DistMatch: Adaptive Binning via Distribution Matching for Robust Sequential Conformal Prediction
For practitioners needing reliable uncertainty quantification in time series with distributional shifts, DistMatch offers a more robust approach without requiring explicit reweighting.
DistMatch addresses the challenge of non-exchangeability in sequential conformal prediction for time series by using a binning method based on the Kolmogorov-Smirnov statistic to partition residuals into approximately exchangeable leaves, enabling locally adaptive inference. Experiments show it outperforms existing methods.

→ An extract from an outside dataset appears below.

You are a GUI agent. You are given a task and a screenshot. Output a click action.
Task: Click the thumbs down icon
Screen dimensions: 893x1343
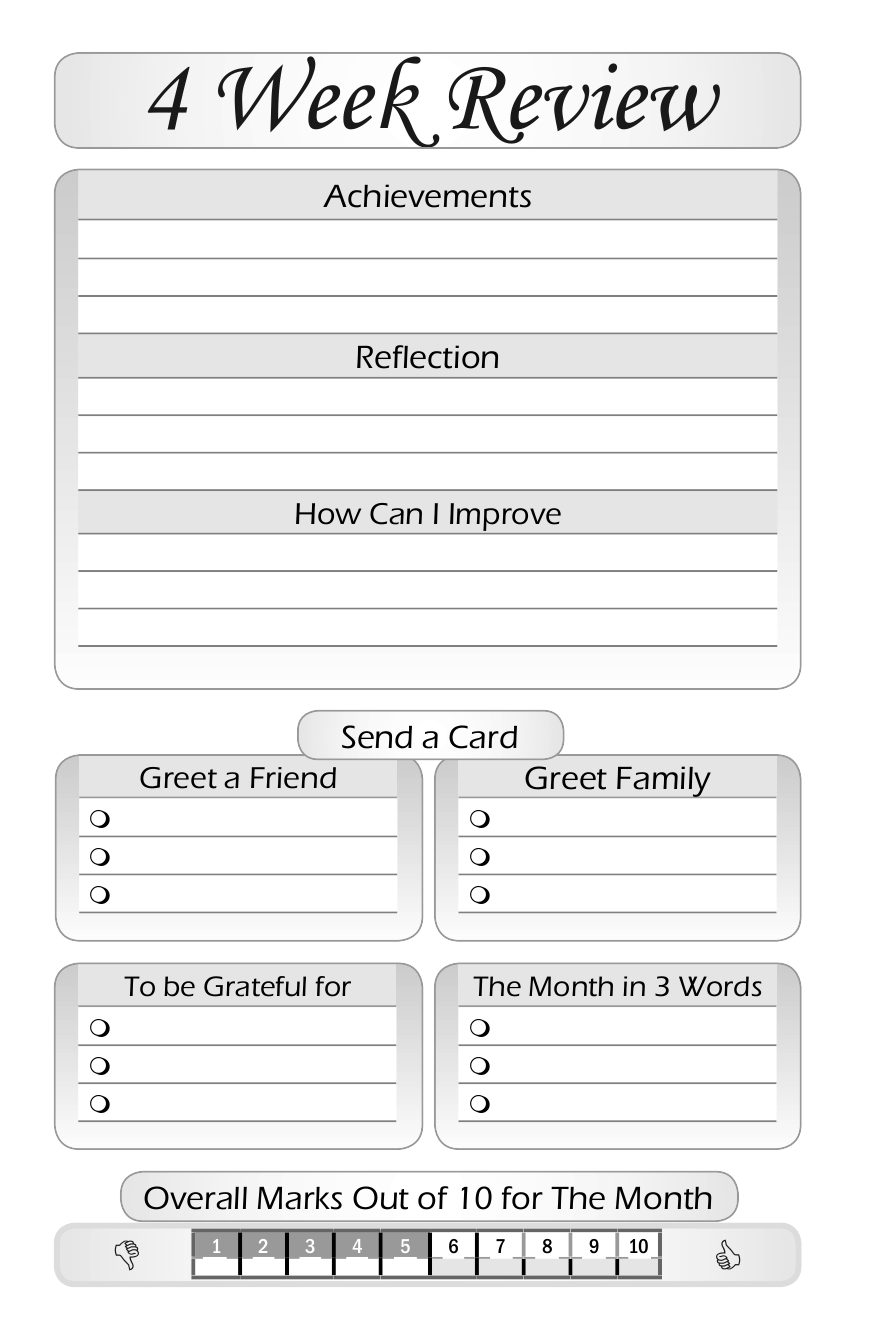[x=127, y=1254]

Sequential conformal prediction (CP) provides valid uncertainty quantification under the assumption of residual exchangeability. However, this assumption is often violated in real-world time series due to temporal dependencies and distributional shifts. While recent methods attempt to approximate exchangeability through reweighting, identifying optimal weights remains an open challenge. To address this limitation, we propose DistMatch, a binning-based method that recursively partitions residuals within a binary tree using the Kolmogorov-Smirnov (KS) statistic. We theoretically show that this partitioning induces approximately exchangeable leaves, thereby avoiding the need for reweighting. By applying quantile regression with online updates within each leaf, DistMatch enables locally adaptive inference and improves robustness to distributional shifts. Extensive experiments demonstrate that DistMatch outperforms existing sequential CP methods.